Mae Stuart is a Senior undergraduate student from Chattanooga, TN, and she is double majoring in Political Science and Humanities with a minor in French. For all of the Fall 2017 semester, Mae studied abroad in Aix-en-Provence, a small city in southeastern France, to both study French and to continue research for her senior thesis. Mae’s senior thesis is on the relationship and history between France and Algeria, and she chose to study in Aix-en-Provence because “there is a very significant Algerian immigrant population in the southeast of France, and this specific program had many connections to the subject I’m studying.” When asked if she met her academic goals during her study abroad experience, she replied, “Absolutely, I made incredible contacts for my thesis, and the semester in France definitely helped my French.”
The relationships Mae made through the program quickly became her favorite part of the entire experience.
“I got to have a lot of conversations with people who live on the border of a lot of different identities, in terms of having a French identity, having a Muslim identity, having an Algerian identity. And that was the border I was interested in.”

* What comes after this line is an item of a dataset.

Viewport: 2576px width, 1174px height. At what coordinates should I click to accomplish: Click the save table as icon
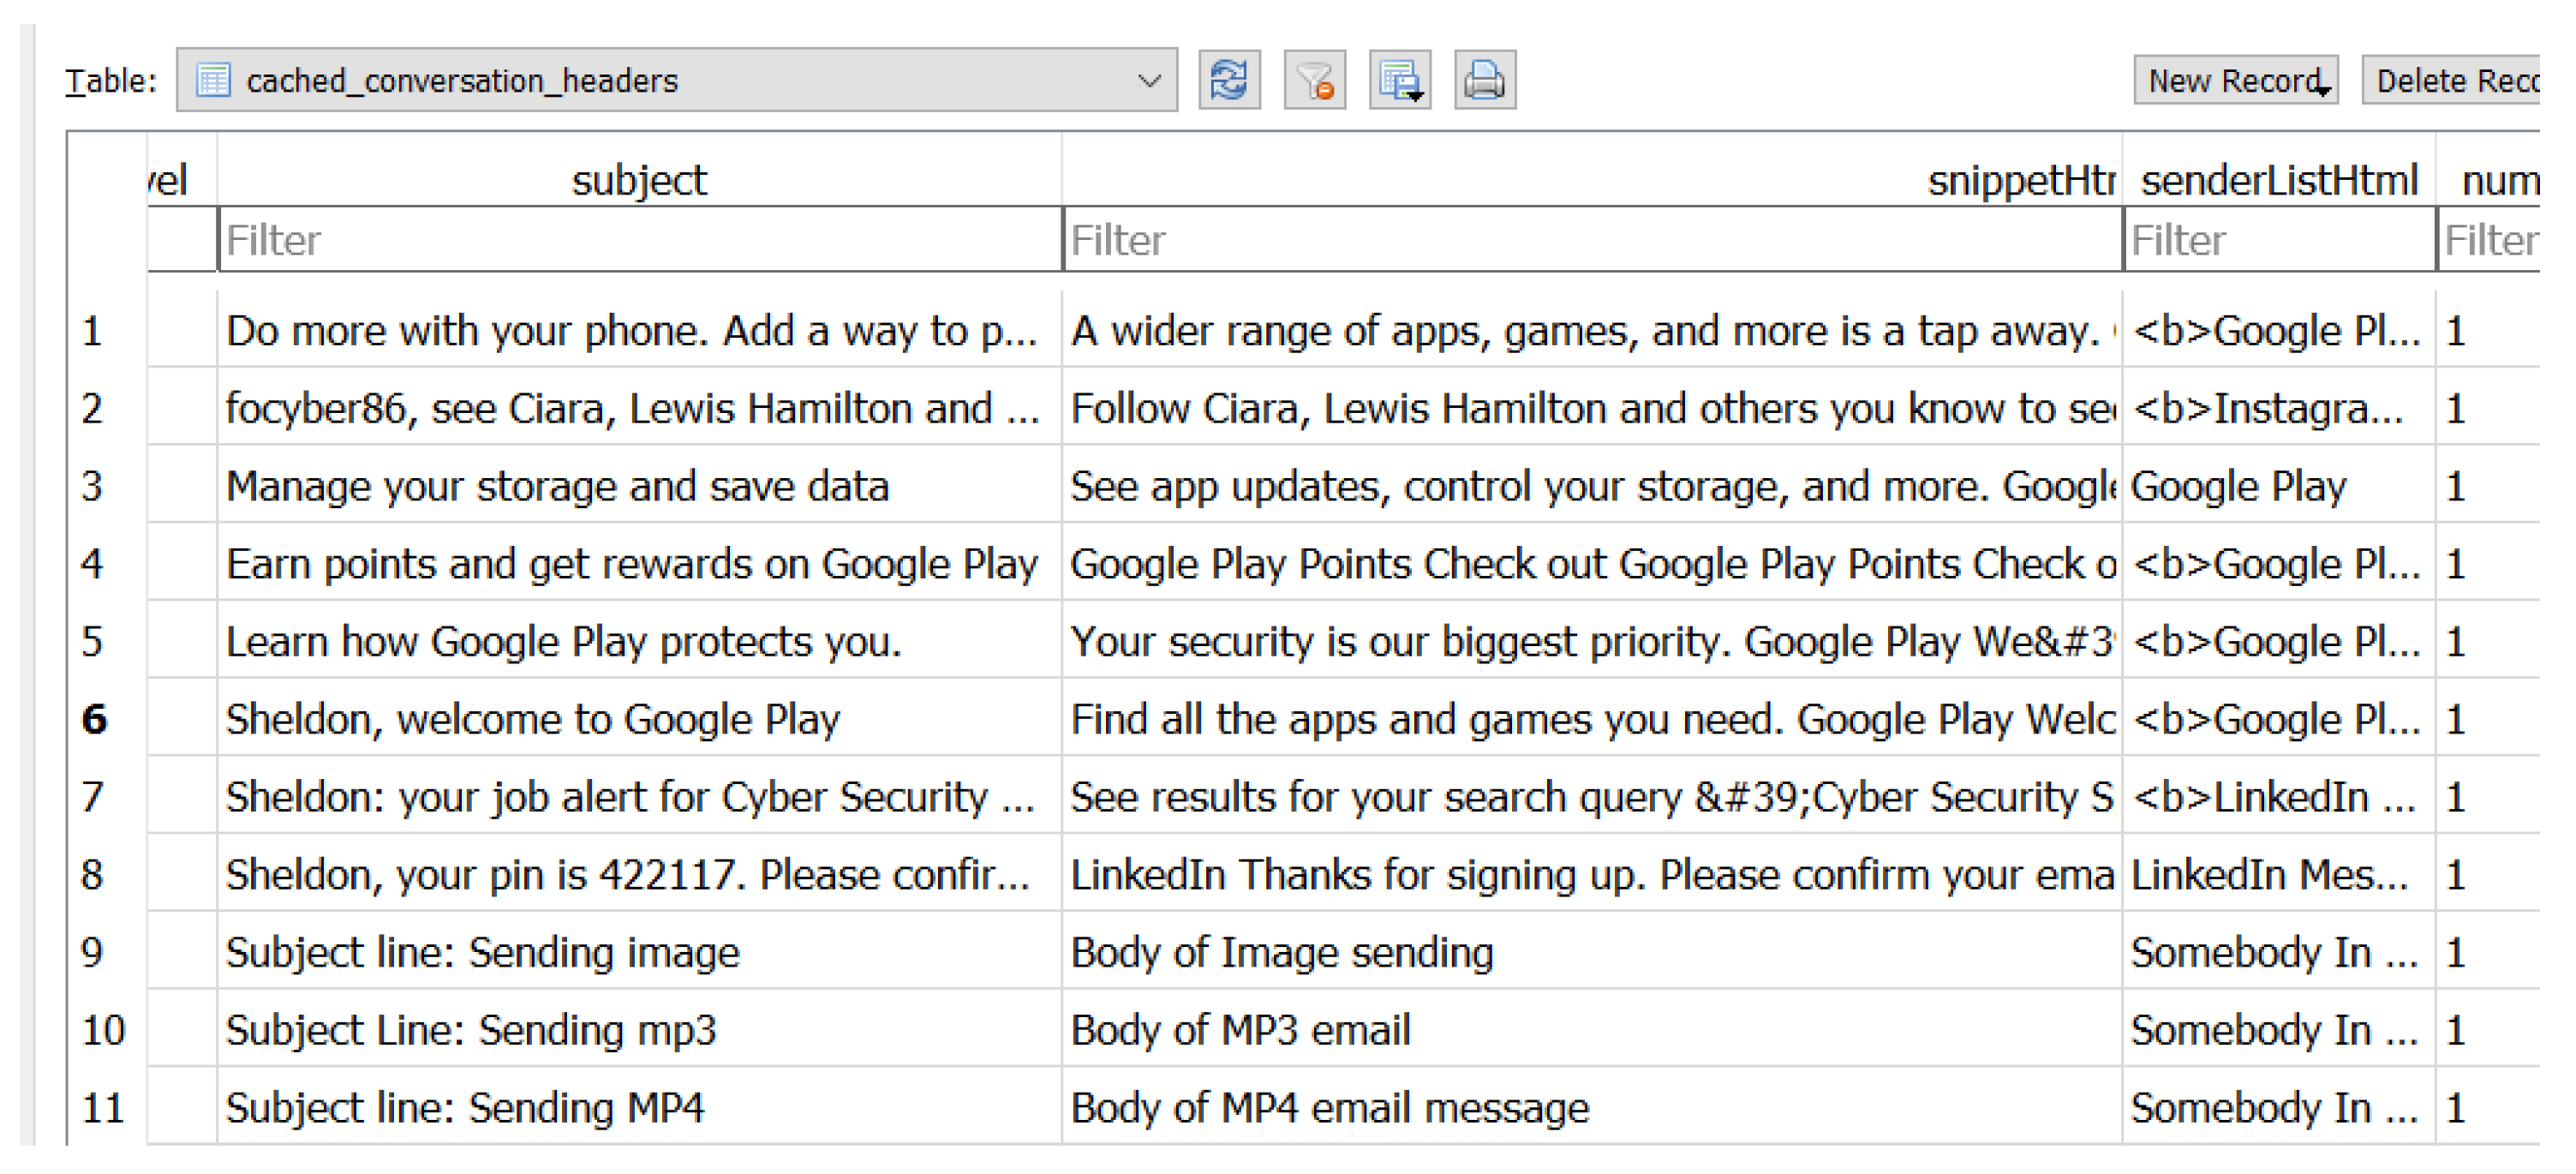[1399, 80]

Mae’s familiarity with the French language in history limited the culture shock a typical study abroad student might experience, but there was still plenty to learn of the culture during her home-stay experience. “The French are very specific about their space, and I don’t think you realize how much cultural understandings of space differ until you’re living in someone else’s home.” When asked what she would say to students thinking about studying abroad, her advice is simply “do it”. “I recommend living in a home-stay if you really want to immerse yourself in the culture, but there are still many options that will be more comfortable on a day-to-day basis. It of course helps to know French, but I still believe someone with little to no knowledge of French can get something out of the program. Just being in somewhere that’s new, and having to interact to make relationships with people who have very different paradigms than you, is always valuable, even if you aren’t fluent in that language.